Swarming refers to the collective motion of a large number of entities. In constrained environments or congested areas, enabling swarming capabilities of the plurality of robots operating in an operating space plays a key role. Infinium Robotics has developed own swarming algorithms for collision-free navigation of UAS, both indoors and outdoors.
Current capability demonstrations include the safe and autonomous navigation of 10 or more agents in a constrained space of less than 150 cubic meters. Current research is aiming to alleviate the computational burden typically associated with similar algorithms as well as to enable different optimization scenarios.
Indoor Positioning for Robots
Six-degrees-of-freedom (6 DOF) estimation plays a key role in aerial robots navigation and control. Different sensor data is usually fused together in outdoors environments (e.g. GPS and INS); however, indoors or in GPS-denied environments, such an approach is unfeasible.
Infinium Robotics is developing an inexpensive alternative solution based on computer vision. The in-house developed algorithms indicate that accuracies better than 5 centimeters in the position estimation (i.e. x, y and z coordinates) and 2 degrees in the attitude estimation (i.e. roll, pitch and yaw angles) are feasible at update frequencies of 30 Hz with relatively low latency. Current research is focused to improve the robustness of such algorithms.

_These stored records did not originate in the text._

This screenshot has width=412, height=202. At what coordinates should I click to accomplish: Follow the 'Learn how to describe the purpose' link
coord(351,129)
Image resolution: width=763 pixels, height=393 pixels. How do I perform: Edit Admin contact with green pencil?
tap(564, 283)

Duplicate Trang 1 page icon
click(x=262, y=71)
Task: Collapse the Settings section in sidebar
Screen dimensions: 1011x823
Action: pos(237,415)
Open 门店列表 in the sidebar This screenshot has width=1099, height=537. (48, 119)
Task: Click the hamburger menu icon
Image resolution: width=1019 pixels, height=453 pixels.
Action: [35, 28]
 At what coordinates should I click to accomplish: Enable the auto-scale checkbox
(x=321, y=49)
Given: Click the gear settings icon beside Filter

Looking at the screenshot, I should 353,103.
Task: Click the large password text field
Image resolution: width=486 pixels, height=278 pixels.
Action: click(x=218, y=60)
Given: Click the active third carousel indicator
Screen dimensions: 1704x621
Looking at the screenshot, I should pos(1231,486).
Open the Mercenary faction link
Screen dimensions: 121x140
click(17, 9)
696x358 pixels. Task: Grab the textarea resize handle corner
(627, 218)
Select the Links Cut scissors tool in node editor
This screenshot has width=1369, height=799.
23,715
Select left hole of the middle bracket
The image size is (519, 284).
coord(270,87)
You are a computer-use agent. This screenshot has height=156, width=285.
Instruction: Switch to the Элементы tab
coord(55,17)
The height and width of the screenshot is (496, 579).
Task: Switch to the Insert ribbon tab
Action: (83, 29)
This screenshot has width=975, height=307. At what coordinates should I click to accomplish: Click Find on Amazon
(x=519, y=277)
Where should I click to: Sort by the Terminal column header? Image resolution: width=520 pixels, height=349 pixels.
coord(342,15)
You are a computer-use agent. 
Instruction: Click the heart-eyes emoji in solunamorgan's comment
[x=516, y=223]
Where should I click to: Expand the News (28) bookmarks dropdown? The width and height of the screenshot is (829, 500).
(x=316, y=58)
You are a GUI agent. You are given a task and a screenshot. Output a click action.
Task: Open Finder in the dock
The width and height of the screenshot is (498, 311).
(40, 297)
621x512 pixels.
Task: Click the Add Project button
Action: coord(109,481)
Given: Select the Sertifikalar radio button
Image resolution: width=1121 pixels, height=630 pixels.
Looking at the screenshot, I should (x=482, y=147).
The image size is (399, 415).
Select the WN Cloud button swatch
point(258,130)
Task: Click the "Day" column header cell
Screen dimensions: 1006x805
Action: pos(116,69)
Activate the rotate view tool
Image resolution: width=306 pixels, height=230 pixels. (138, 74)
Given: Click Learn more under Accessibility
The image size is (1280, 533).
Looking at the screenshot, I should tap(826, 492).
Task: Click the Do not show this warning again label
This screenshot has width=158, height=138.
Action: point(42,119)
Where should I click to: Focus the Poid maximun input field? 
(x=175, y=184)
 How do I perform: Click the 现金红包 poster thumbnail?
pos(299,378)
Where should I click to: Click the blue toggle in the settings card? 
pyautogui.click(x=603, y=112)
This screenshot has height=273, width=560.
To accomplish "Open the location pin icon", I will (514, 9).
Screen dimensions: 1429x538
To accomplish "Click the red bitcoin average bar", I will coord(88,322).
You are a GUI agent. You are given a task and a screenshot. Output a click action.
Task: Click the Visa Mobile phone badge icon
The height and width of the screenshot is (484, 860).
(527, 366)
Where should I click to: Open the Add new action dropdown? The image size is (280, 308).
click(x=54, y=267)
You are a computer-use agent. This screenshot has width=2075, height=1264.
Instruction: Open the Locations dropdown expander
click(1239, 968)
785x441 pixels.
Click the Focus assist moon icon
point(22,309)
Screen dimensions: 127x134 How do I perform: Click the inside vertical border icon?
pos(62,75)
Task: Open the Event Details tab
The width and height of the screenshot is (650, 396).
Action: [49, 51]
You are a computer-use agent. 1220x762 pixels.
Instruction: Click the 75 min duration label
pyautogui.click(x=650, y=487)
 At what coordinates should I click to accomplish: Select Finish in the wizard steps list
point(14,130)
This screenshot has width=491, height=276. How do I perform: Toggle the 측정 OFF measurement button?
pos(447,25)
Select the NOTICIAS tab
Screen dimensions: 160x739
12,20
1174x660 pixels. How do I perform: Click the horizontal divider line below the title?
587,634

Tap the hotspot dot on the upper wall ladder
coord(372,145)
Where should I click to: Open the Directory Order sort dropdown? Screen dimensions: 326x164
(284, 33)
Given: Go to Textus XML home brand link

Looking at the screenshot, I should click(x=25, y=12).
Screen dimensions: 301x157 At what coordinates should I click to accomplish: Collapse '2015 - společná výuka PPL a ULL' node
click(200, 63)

Adaptive and fault tolerant controllers
Environments where robots, and particularly UAS, operate normally contain uncertain and varying parameters. Additionally, robots may malfunction under some circumstances.
To enable a safe operation of robots in such scenarios, Infinium Robotics is developing its own adaptive and fault-tolerant controllers, which can adapt to uncertain and time varying parameters such as wind disturbances, payload changing conditions, motor failure and similar. Such algorithms have been integrated into proprietary autopilot systems and evaluated in real-time.